Старцы и предсказатели Оптиной пустыни
Шрифт:
Религиозный философ, писатель, публицист, литературный критик, Константин Николаевич Леонтьев имел возможность, узнав монашескую жизнь изнутри, сравнивать старцев русского Пантелеймонова монастыря на Афоне и Оптиной пустыни.
Сын небогатого калужского дворянина, Константин Николаевич родился в имении Кудиново Калужской губернии недалеко от Оптиной пустыни. Учился на медицинском факультете Московского университета. Досрочно добился звания военного врача и уехал на фронт участвовать в Крымской кампании 1853 года. Работал в госпиталях Керчи и Феодосии. Десять лет в качестве российского консула провел в Турции. Объездил и обошел весь Балканский полуостров, близко познакомившись с жизнью населявших его многочисленных народов.

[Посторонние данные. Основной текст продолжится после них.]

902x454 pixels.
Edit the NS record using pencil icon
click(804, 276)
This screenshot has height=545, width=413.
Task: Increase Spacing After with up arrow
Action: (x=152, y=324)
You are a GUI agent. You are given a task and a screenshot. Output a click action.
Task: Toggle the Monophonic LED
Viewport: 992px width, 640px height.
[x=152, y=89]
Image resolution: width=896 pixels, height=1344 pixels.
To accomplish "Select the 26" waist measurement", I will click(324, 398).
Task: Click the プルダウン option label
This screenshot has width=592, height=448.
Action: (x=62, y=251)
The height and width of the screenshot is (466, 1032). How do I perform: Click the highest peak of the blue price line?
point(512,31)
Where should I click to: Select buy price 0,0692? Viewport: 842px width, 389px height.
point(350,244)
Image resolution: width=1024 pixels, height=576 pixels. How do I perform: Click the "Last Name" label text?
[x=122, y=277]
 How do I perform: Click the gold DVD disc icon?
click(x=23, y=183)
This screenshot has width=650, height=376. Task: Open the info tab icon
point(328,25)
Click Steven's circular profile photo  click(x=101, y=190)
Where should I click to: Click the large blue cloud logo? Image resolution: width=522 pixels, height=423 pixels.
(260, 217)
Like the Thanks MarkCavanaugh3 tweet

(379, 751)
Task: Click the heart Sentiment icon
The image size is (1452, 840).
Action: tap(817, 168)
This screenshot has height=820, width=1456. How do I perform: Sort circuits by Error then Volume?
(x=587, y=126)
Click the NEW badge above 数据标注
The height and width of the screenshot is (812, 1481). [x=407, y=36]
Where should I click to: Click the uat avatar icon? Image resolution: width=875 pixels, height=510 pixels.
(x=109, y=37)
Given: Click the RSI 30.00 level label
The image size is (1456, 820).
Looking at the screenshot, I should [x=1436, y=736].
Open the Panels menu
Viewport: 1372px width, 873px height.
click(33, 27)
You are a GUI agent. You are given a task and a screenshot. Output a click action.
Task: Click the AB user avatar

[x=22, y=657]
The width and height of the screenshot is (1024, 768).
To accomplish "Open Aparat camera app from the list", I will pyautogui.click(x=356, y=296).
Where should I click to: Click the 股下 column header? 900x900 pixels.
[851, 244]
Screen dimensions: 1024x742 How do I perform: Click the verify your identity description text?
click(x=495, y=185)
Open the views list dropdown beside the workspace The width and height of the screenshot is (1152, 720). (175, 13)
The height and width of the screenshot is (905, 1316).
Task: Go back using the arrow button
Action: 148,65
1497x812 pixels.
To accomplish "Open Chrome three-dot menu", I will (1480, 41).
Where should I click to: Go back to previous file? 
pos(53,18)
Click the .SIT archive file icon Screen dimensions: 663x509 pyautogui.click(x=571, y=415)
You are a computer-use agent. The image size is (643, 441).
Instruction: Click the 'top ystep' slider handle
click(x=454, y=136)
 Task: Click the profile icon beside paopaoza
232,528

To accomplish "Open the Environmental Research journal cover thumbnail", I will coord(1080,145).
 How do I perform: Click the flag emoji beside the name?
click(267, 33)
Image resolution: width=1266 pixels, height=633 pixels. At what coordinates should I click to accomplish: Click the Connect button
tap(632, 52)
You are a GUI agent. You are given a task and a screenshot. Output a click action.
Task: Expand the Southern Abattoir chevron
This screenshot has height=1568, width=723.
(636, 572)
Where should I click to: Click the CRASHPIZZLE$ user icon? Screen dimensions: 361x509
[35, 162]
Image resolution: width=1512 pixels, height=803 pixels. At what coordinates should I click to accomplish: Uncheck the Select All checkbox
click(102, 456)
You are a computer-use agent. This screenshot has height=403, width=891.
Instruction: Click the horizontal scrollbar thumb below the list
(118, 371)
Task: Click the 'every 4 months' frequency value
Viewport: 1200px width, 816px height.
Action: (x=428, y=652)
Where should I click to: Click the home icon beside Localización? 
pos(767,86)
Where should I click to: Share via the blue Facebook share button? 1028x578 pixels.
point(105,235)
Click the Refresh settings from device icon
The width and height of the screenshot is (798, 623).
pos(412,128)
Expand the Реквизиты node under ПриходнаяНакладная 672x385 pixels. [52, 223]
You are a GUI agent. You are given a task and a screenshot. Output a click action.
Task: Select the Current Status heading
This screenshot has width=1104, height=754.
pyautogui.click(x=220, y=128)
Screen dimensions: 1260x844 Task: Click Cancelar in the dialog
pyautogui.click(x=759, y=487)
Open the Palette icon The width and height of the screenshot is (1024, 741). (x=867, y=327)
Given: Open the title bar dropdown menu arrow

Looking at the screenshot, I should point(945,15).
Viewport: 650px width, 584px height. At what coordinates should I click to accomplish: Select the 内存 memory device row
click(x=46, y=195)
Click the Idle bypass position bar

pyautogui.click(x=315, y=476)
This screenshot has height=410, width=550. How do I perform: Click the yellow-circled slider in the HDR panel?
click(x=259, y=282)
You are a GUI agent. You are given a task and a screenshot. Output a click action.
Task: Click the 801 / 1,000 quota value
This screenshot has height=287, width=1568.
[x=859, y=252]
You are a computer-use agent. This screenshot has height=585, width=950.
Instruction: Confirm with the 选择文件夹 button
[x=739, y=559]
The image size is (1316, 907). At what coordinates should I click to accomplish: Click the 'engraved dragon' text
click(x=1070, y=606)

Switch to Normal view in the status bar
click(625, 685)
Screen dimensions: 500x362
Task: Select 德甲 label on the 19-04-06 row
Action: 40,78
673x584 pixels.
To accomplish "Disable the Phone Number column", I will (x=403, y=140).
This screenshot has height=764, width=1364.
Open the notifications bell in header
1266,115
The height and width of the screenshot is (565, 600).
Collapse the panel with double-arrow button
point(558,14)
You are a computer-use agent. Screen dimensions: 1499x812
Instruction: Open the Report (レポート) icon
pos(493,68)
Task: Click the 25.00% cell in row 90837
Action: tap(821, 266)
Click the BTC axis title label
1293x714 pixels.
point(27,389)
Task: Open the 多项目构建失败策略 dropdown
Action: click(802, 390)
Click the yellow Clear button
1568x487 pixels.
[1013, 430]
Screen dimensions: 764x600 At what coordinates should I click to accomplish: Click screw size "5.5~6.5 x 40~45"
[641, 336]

Во время одной из дальних поездок он внезапно заболел холерой и, вылечившись чудом, дал обет перед иконой Божьей Матери постричься в монахи. При этом Константин Николаевич был человеком глубоко неверующим. В смятении чувств от ответственности перед данным обещанием и внутренней неготовности к его выполнению он отправился в русский Пантелеймонов монастырь на Афоне, к известному старцу Иерониму.
Старец в ответ на просьбу Леонтьева срочно постричь в монахи его, неверующего в Бога, постарался гостя успокоить и объяснить, что невозможно так сразу постригаться, необходимо сначала устроить свои дела в миру, чтобы быть свободным, подготовиться, пройти послушание. Сказал и разные другие слова, которые принято говорить в подобных случаях. После нескольких бесед со старцем Иеронимом о Боге, вере и неверии, о монашестве Константин Николаевич принял решение об отставке и на год остался в Афонском монастыре.
Этот год был наполнен трудной духовной работой, постоянным общением со старцем Иеронимом, который был не только опытным и мудрым руководителем, но и великолепным собеседником. Всю жизнь Константин Николаевич с теплым, светлым чувством вспоминал своего первого наставника. Но добиться пострижения в Афонском монастыре ему не удалось. Тогда он еще не знал, что исполнение обета пострижения постепенно затянется у него на двадцать лет. В качестве сдерживающих обстоятельств выступят и связавшая по рукам и ногам любимая, но беспомощная душевнобольная жена, и невозможность оставить литературно-публицистическое творчество, и ограниченность в средствах к существованию.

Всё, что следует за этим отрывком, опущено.